* Given data
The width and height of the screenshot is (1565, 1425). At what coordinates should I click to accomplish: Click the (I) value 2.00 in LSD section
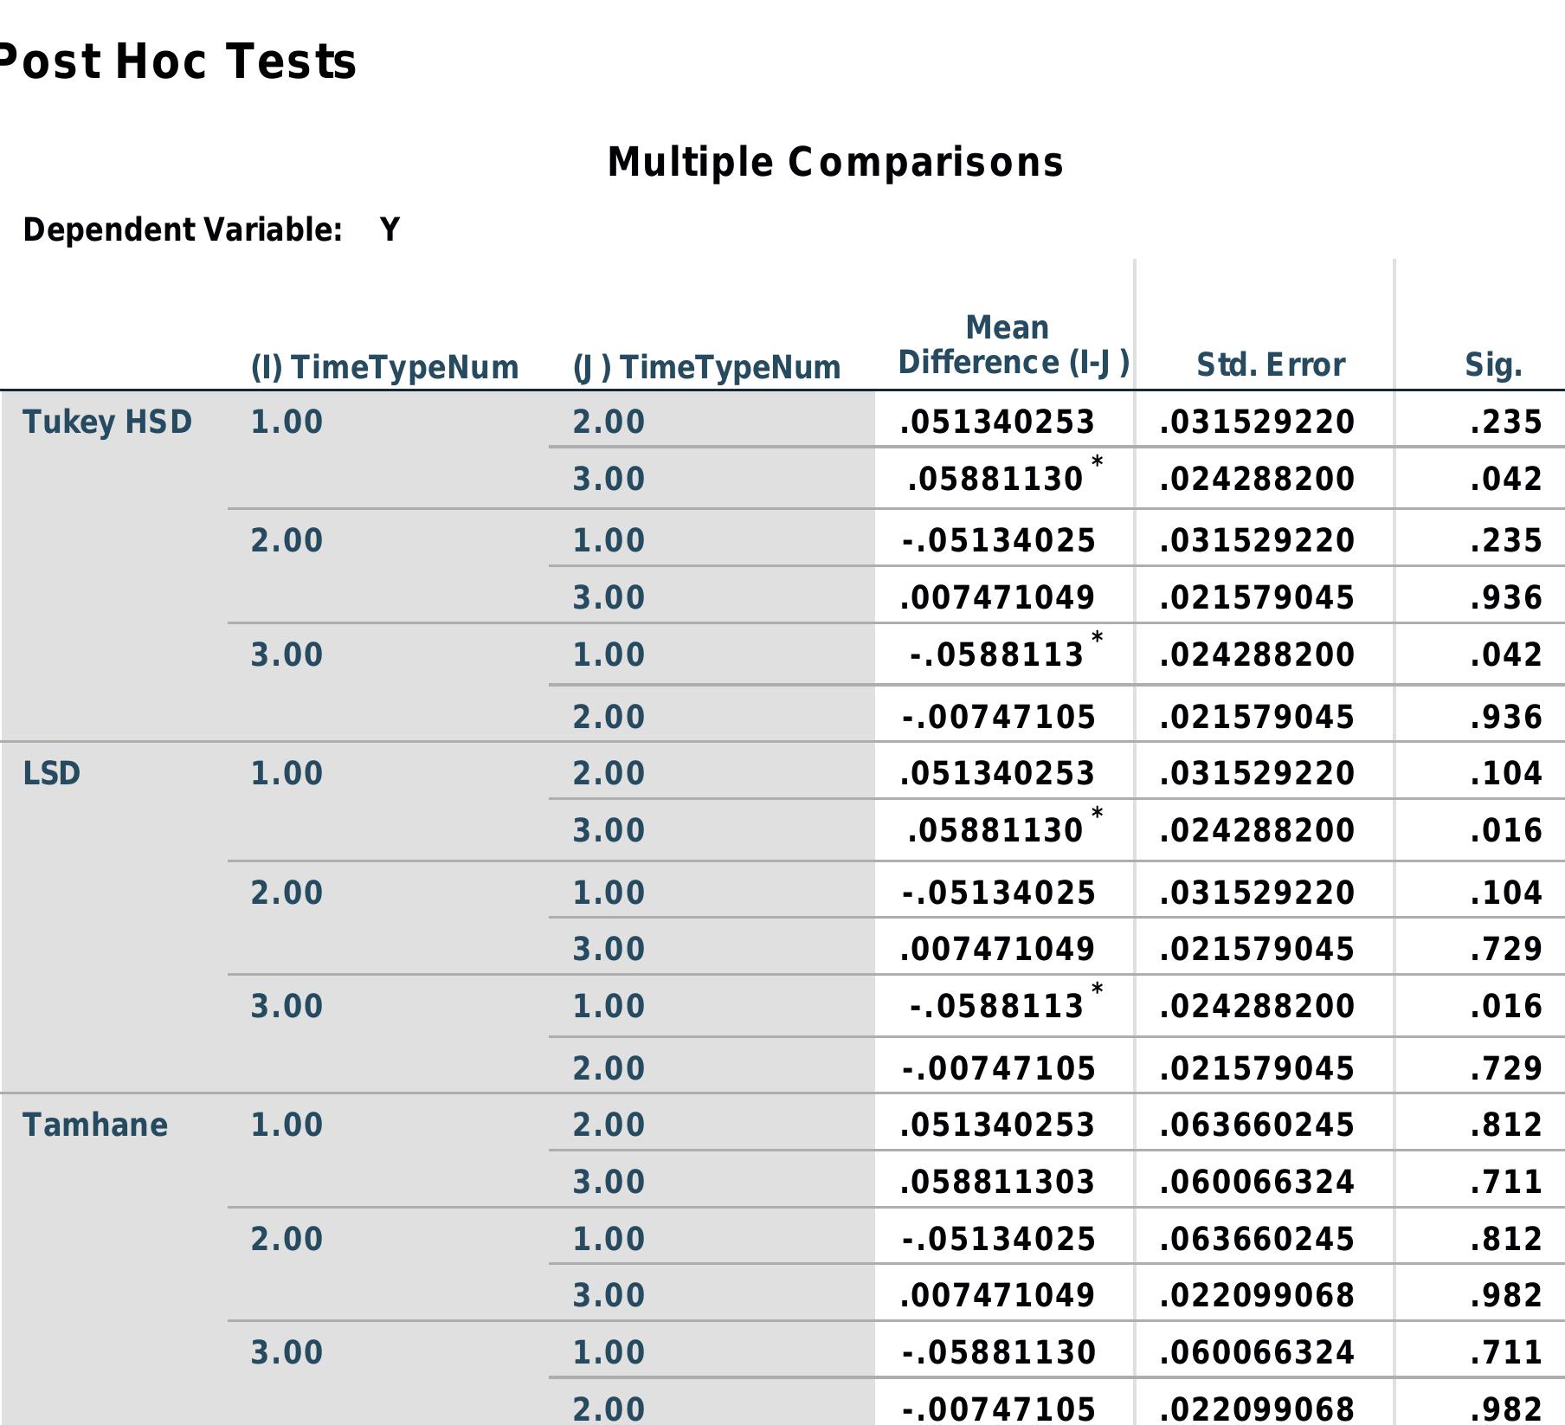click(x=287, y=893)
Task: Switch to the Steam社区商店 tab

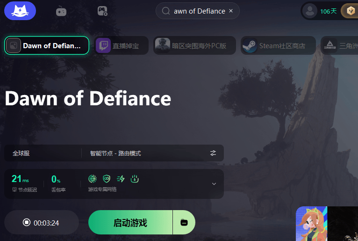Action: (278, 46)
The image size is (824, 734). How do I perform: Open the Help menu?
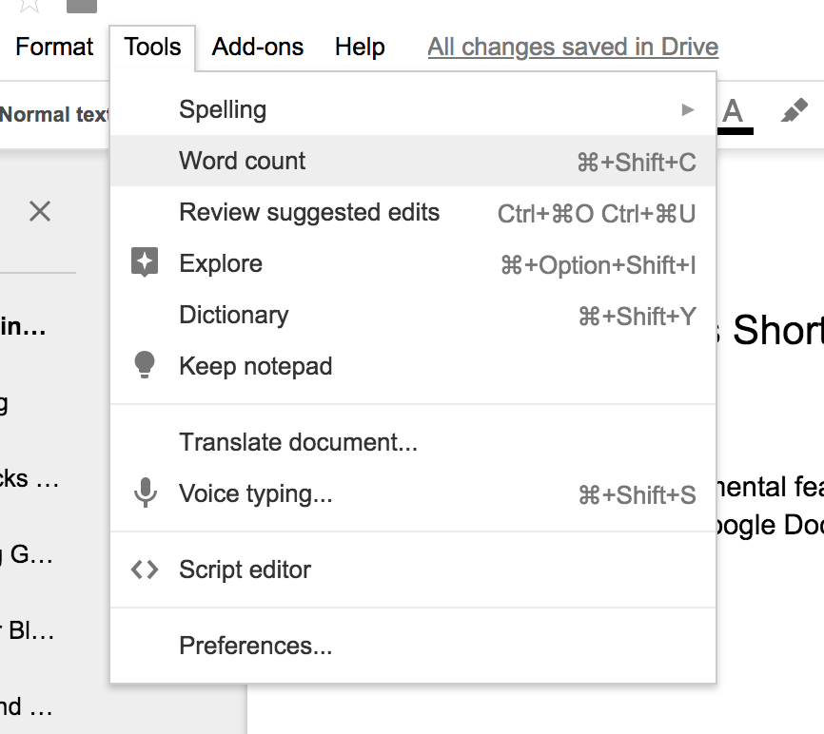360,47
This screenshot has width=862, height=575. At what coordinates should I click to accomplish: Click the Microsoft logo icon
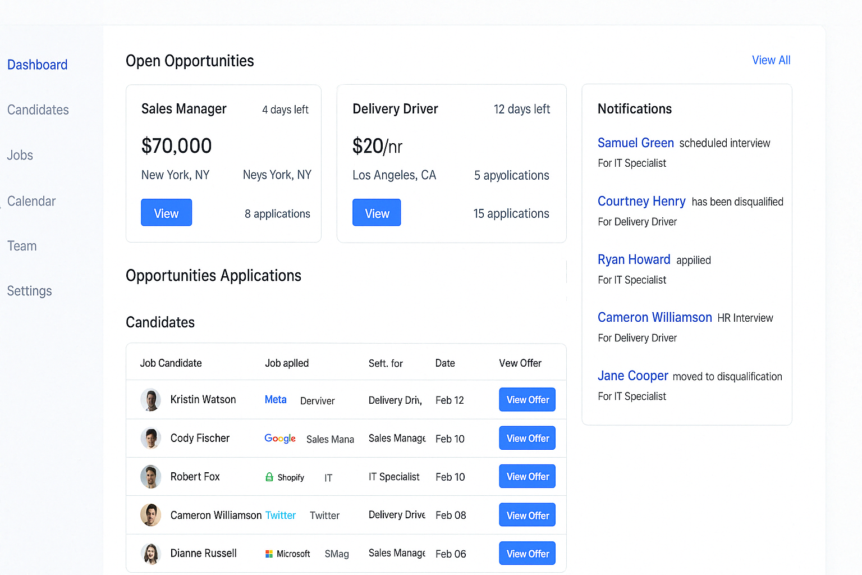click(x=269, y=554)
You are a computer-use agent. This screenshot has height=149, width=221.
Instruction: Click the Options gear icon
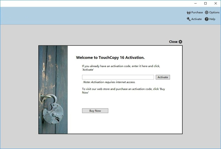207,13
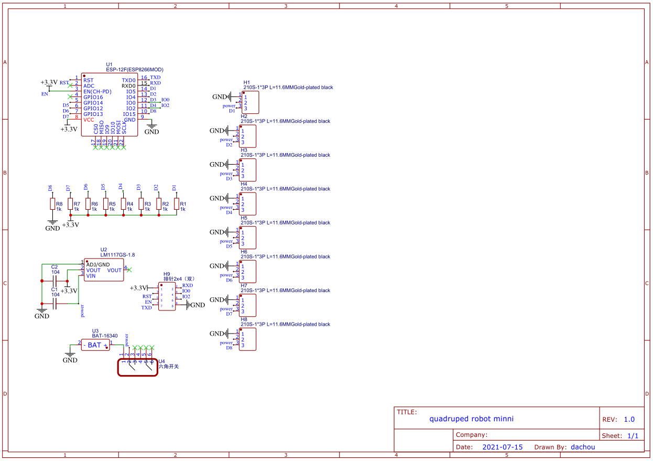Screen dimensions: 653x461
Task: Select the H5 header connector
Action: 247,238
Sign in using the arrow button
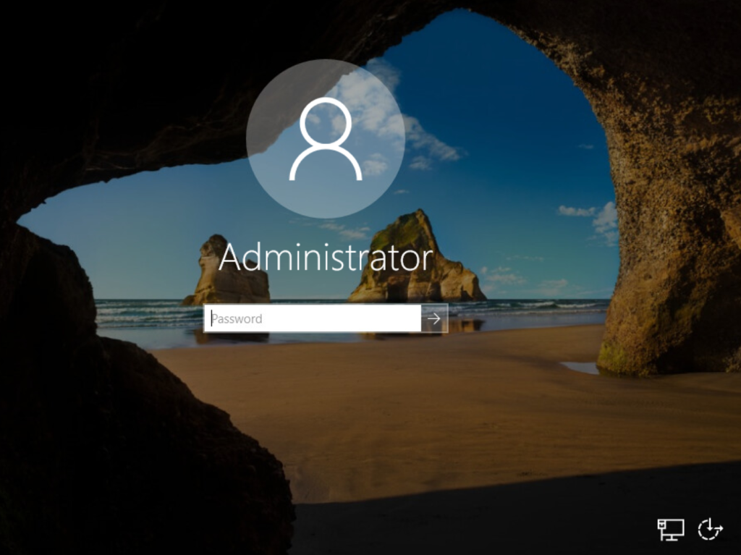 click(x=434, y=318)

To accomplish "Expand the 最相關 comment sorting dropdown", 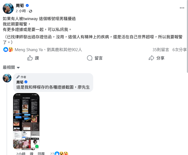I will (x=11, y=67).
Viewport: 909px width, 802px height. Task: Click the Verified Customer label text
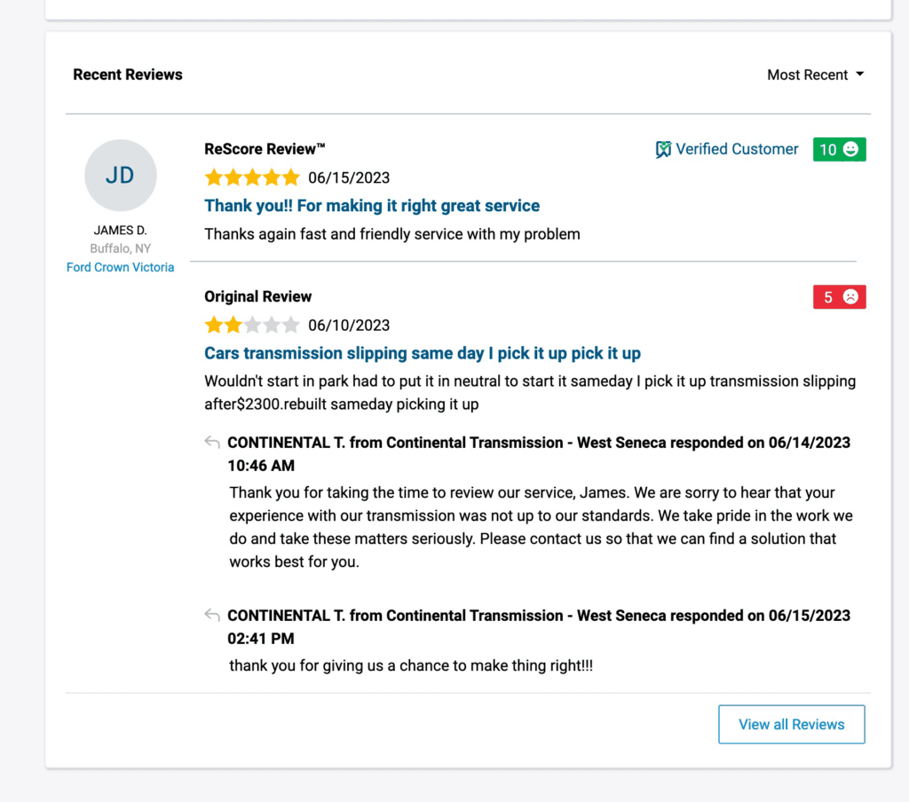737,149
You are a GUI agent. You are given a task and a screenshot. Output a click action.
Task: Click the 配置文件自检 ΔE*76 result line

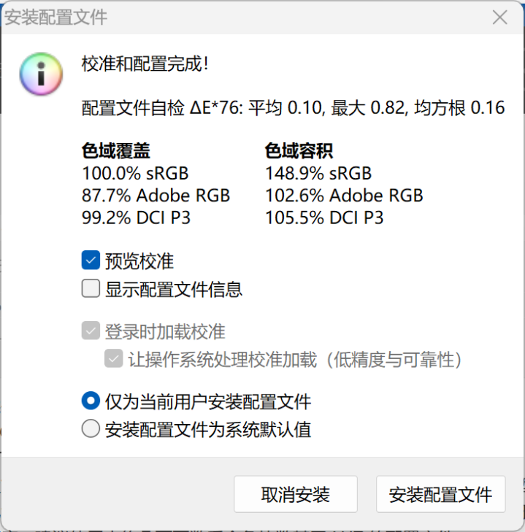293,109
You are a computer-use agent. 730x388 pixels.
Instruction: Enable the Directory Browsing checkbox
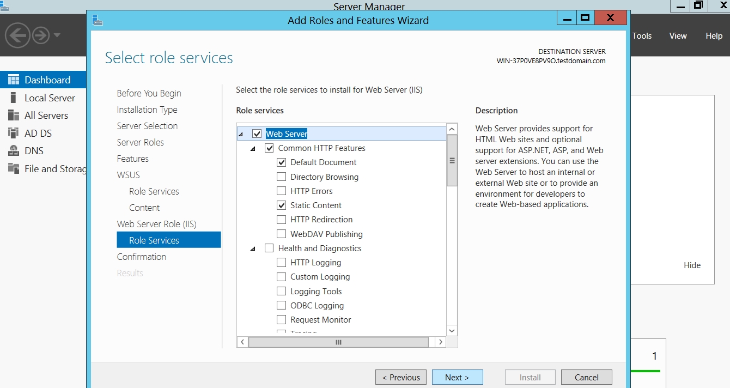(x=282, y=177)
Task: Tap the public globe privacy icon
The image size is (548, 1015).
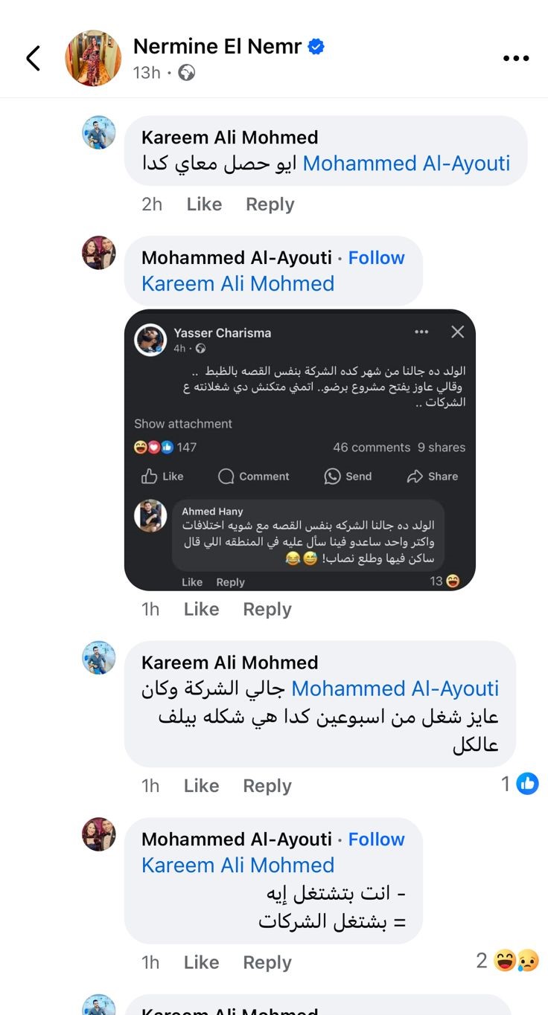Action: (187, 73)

* Exercise
In the records above, find each line holding "computer" and copy it.

* Your solution
You are a computer-use agent. This screenshot has height=149, width=221.
You are a computer-use agent. 730x388 pixels.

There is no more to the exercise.